◆ Supplied text:
-- begin --

Catherine Whitcher with team of Master IEP coaches; caption reads,

Managing Emotions at the IEP Table

A question came up inside our Master IEP Coach® community: What’s the best advice for someone who can get emotional at the IEP table?  

Master IEP Coach® Leah Rivers brought up this topic because she often finds herself becoming emotional at her children’s IEP meetings, but it “comes off as aggressive and on the defense”. Let’s be honest, sometimes emotions run high in these meetings and what feels like an honest moment can be misconstrued as hostility or combativeness.  So how can we take emotions out of these discussions so parents can be focused on the task at hand, rather than managing their emotions?

“Preparation is your best defense,” suggested another Master IEP Coach®, Diana Prowitt.  Here are some of the steps our Coaches suggested to make sure you are focused in your next IEP meeting: 

  • Know why you are there – Keep a picture of your child close as a reminder of your purpose
  • Concentrate on priorities… don’t try to think of “all the things”.  Have a list of things you want to address ready to go before you even step foot in the room.  
  • Be prepared to listen fully!  Sometimes, our brains are working faster than our ears.  Slow down, listen to your IEP team members, and really hear what they have to say. 
  • Ask for a break if you need it. It’s okay to show emotions and it’s equally important to step away when you need to compose yourself.  Your team would much rather see you step away from the table to gather your thoughts before your emotions take over the meeting.  No one wants to see you go Hulk mode when a quick trip to the restroom could have prevented it.

-- end --

◆ Stated task 1:
Sum up the post on managing emotions at the IEP table in two sentences.

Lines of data

-- begin --

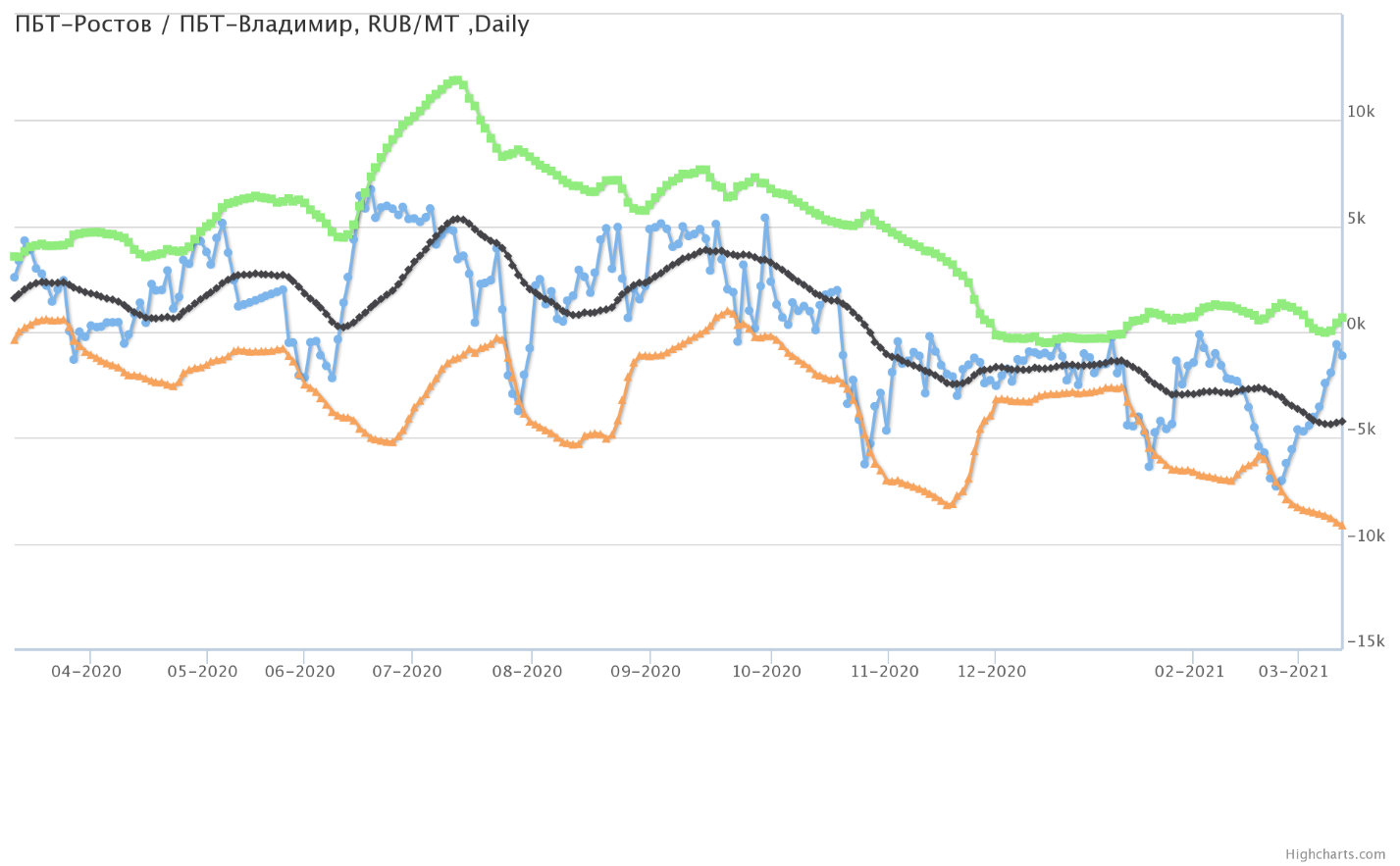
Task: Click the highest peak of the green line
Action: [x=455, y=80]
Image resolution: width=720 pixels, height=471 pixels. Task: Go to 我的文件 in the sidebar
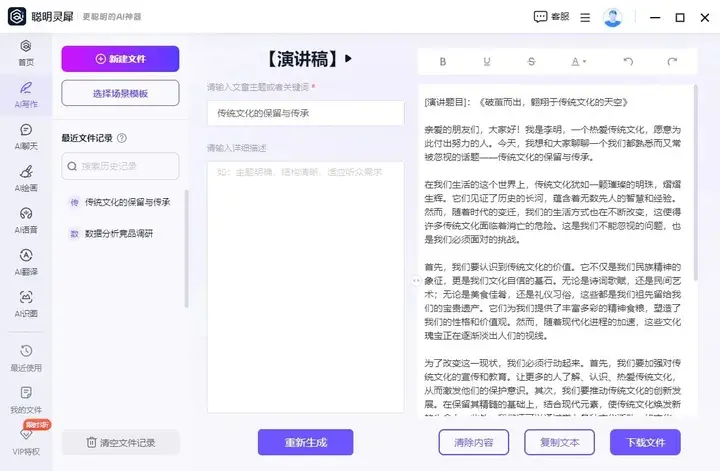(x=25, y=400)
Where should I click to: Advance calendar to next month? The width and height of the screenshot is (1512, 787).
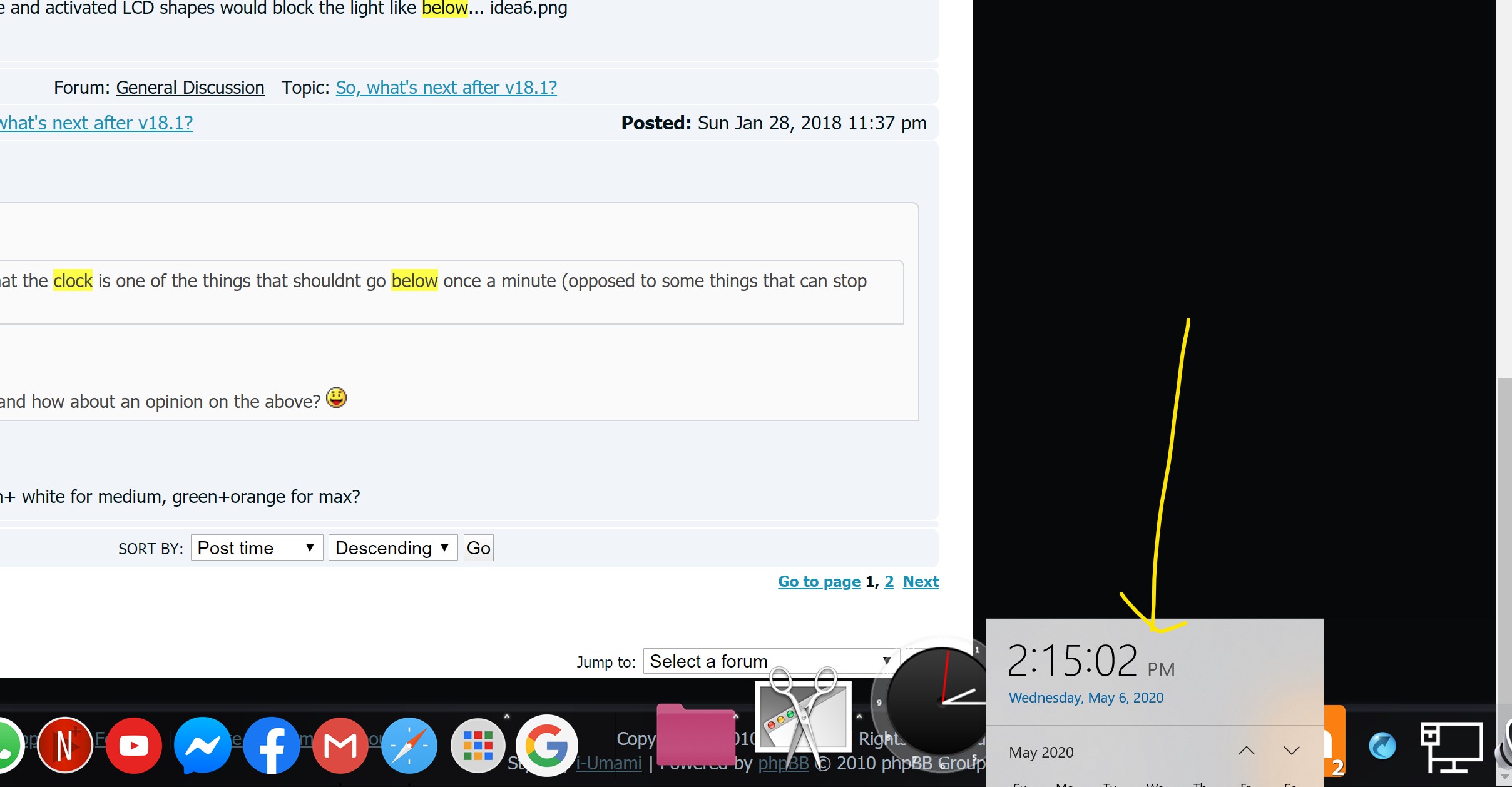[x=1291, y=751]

-- end --

◆ Stated task 2:
Please rewrite the rows from the line with "Image resolution: width=720" through the end of the rows as a Markdown table with the columns Number and Row content. Leave out the pictures and any blank lines.

◆ Expected answer 1:
A question in the Master IEP Coach® community asked how parents who become emotional at IEP meetings can stay focused, since an honest moment can be misread as hostility or combativeness. The coaches recommended preparation, including keeping a picture of the child close as a reminder of purpose, concentrating on a ready list of priorities, listening fully, and asking for a break when needed.

◆ Expected answer 2:
| Number | Row content |
|---|---|
| 1 | Image resolution: width=720 pixels, height=471 pixels. Task: Go to 我的文件 in the sidebar |
| 2 | (x=25, y=400) |
| 3 | Where should I click to: Advance calendar to next month? The width and height of the screenshot is (1512, 787). |
| 4 | [x=1291, y=751] |